» DIRECTIONS FOR THIS TASK
The entries that follow need to be reproduced exactly, minus any images.

[Records from a collection]

··········

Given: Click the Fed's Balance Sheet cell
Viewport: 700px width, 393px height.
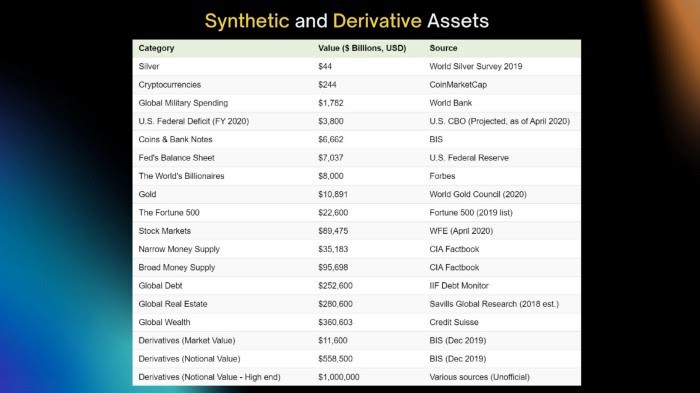Looking at the screenshot, I should (x=176, y=158).
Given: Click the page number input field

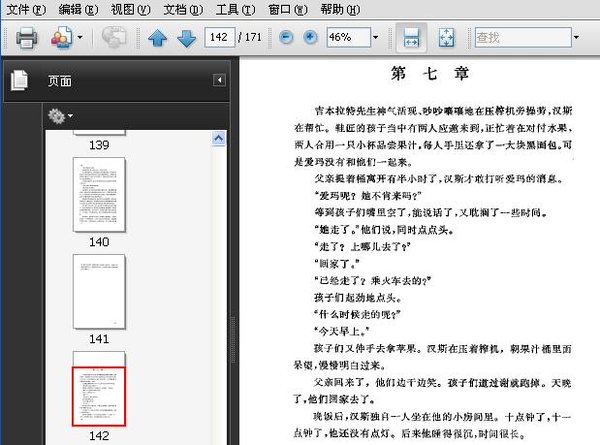Looking at the screenshot, I should [x=218, y=38].
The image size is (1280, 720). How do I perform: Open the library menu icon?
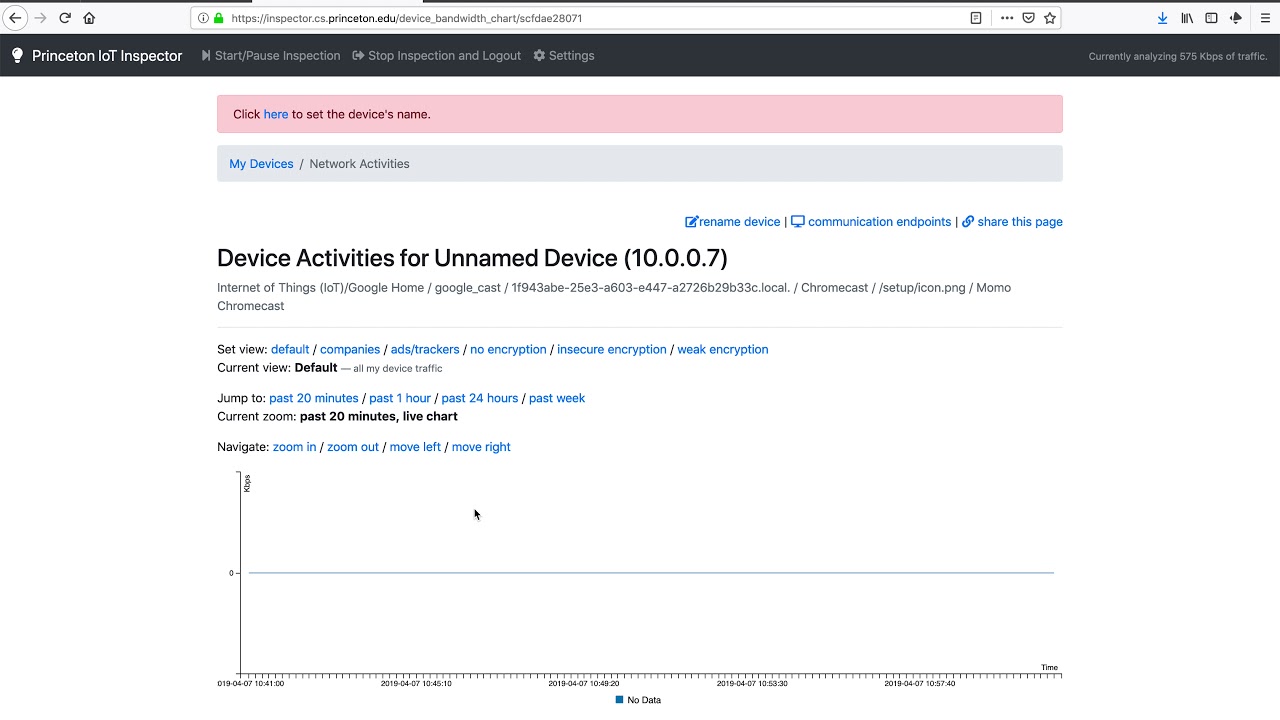(x=1185, y=17)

··········

» EXERCISE RESULT
Given: Click the Fed's Balance Sheet cell
Viewport: 700px width, 393px height.
Looking at the screenshot, I should (x=176, y=158).
Given: Click the page number input field

Looking at the screenshot, I should [x=218, y=38].
The image size is (1280, 720). How do I perform: Open the library menu icon?
(x=1185, y=17)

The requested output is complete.